Pandemic sparks rise in traffic speed
Drivers in South Tyneside increased their speeds last year as coronavirus lockdown restrictions sparked a drop in traffic levels, new figures reveal.
The RAC says some drivers took advantage of the emptier roads to drive at "dangerous speeds" – including in residential areas.
Department for Transport data shows cars and light vans travelled at an average speed of 25.3 mph on 'A' roads in South Tyneside last year – a four per cent rise on the average of 24.3 mph in 2019.
The John Reid Road in South Shields saw the biggest rise in speeds – up six per cent to 25.6 mph – followed by the A194 Newcastle Road, which also saw average speeds rise by six per cent to 29.5mph.
Nationally, the average speed of cars on 'A' roads rose by eight per cent last year to 27.3 mph – caused by a steady increase in speeds following the Covid-19 stay-at-home restrictions in March last year, the DfT said.

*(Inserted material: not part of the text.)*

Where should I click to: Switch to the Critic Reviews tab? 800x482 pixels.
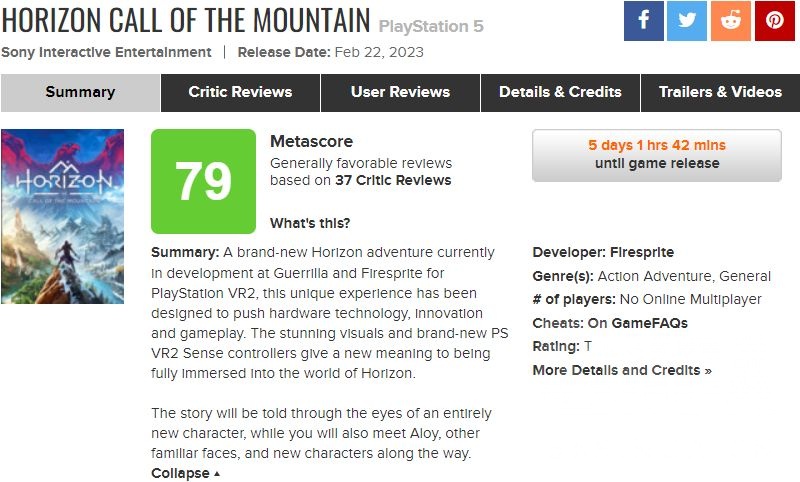(x=240, y=92)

Simon Williams, RAC road safety spokesman, said the impact of the pandemic was "a double-edged sword".
He added: "On the one hand, fewer delays is positive and may well have led to an improvement in overall air quality, but on the flipside, we know that some drivers have taken advantage of quieter roads by driving at dangerous speeds."
Mr Williams said it is important police forces continue to crackdown on excessive speeders and that there are consequences for their "totally unacceptable" actions.
The Department for Transport said average speeds are returning to pre-pandemic levels as Covid-19 restrictions continue to be eased.